E' una commedia degli equivoci piuttosto semplice e furba quella che segna il ritorno del regista Peter Bogdanovich. Un canovaccio forzato appositamente per strappare risate coadiuvato da un'atmosfera surreale che tutto rende credibile e soprattutto possibile.

Intento, il suo, tendenzialmente apprezzabile e sincero, dove la leggerezza e la tenerezza dei personaggi prende il sopravvento, trascinando il pubblico a fare il tifo per tutti, accettando e avallando la credibilità sospetta che aleggia fissa nella farsa. Non è un caso, dunque, che la costruzione di "Tutto Può Accadere A Broadway" risulti di origine molto teatrale, e che il teatro entri a far parte della scena anche proprio come luogo: con il casting di una rappresentazione che funge da miccia, collegata a sua volta a vari (micro)esplosivi pronti ad esplodere ad effetto domino. Bogdanovich punta molto sul dinamismo del suo cast e lascia spesso che siano loro a dare movimento alla scena, piazzandoli dentro di essa e fornendogli solo il pretesto, il punto di partenza. E' il principio certificato per dar luogo a situazioni senza dubbio ironiche e imbarazzanti, simpatiche più che divertenti, che sicuramente bastano a far abbozzare un sorriso ma che faticano molto quando l'intento diventa quello di voler rubare un intera risata.

Simile a una commedia sbiadita di Woody Allen - e non è detto che il regista non volesse addirittura prenderne spunto - la pellicola si lascia spesso andare in citazioni e riferimenti saccheggiati da altre opere cult del cinema o a dialoghi pseudo-romantici a cui aggiunge spruzzate di umorismo british e lo strapazzamento di stereotipi certificati (vedi la psichiatra di Jennifer Aniston). Va detto però che un impianto simile a quello usato da "Tutto Può Accadere A Broadway", per quanto furbo e racimolante, vuoi o non vuoi, rischia di scatenare attimi di torpore e di stanchezza. In questi casi, quando la celestiale visione di Imogen Poots si prende una pausa, o le espressioni strampalate di Rhys Ifans iniziano a faticare, la narrazione inevitabilmente è costretta a sedersi sulle sue gambe, restando in attesa che qualche altro caos o partecipazione eccellente (come quella di Quentin Tarantino) percuota nuovamente il ritmo, ricominciando le danze.

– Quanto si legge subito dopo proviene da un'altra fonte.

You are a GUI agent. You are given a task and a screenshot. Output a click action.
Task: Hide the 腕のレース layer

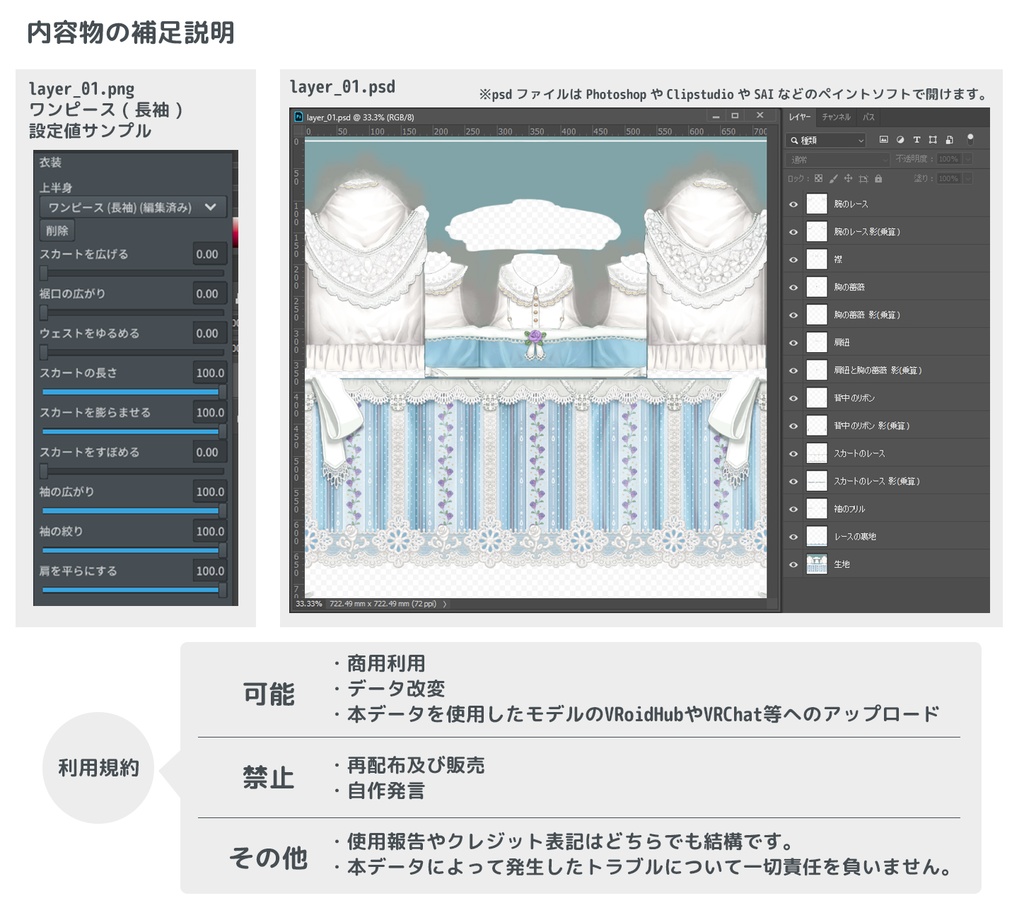(793, 204)
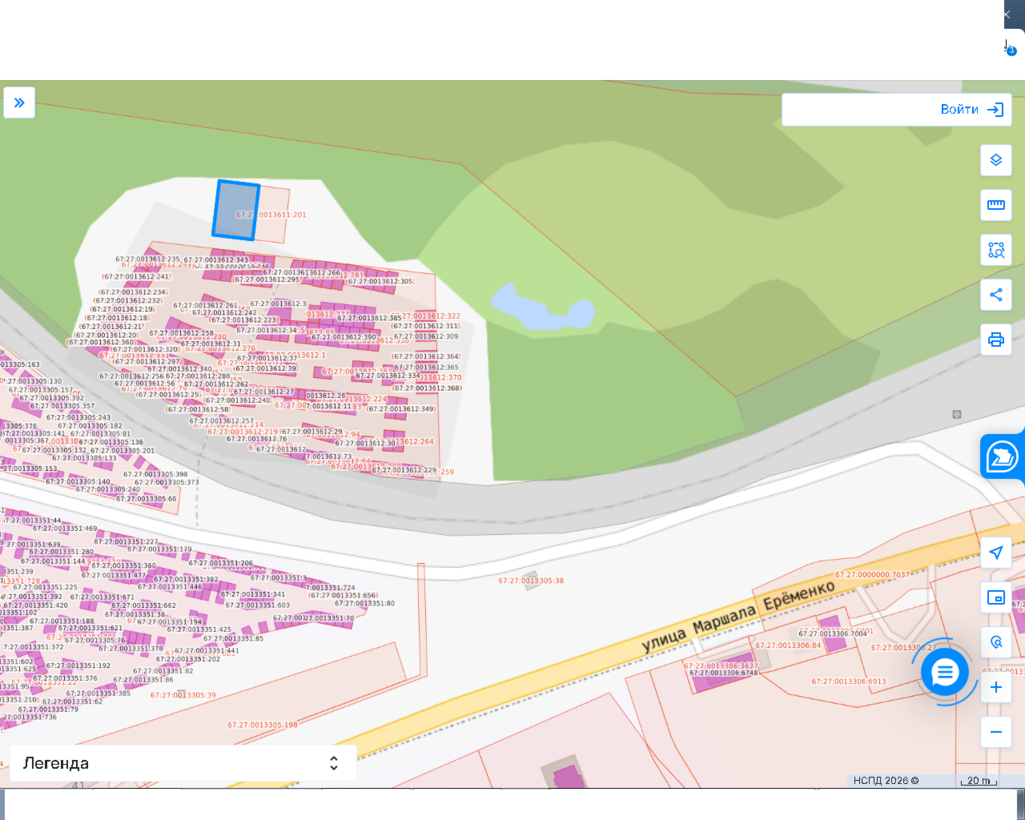This screenshot has height=820, width=1025.
Task: Click the location search icon above zoom
Action: (996, 642)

E quindi si sorride, si, generosamente, ma senza mai credere davvero fino in fondo a ciò che accade avanti ai nostri occhi. Lo si fa un po' per cortesia e un po' per sfogo, visto che l'intento di creare una pellicola ricreativa e rigenerante, in certi casi, è anche necessario e piacevole. Quello di Bogdanovich allora è paragonabile a un film-aperitivo, uno di quelli che risulta perfetto quando è il momento di staccare la spina e disimpegnare il cervello.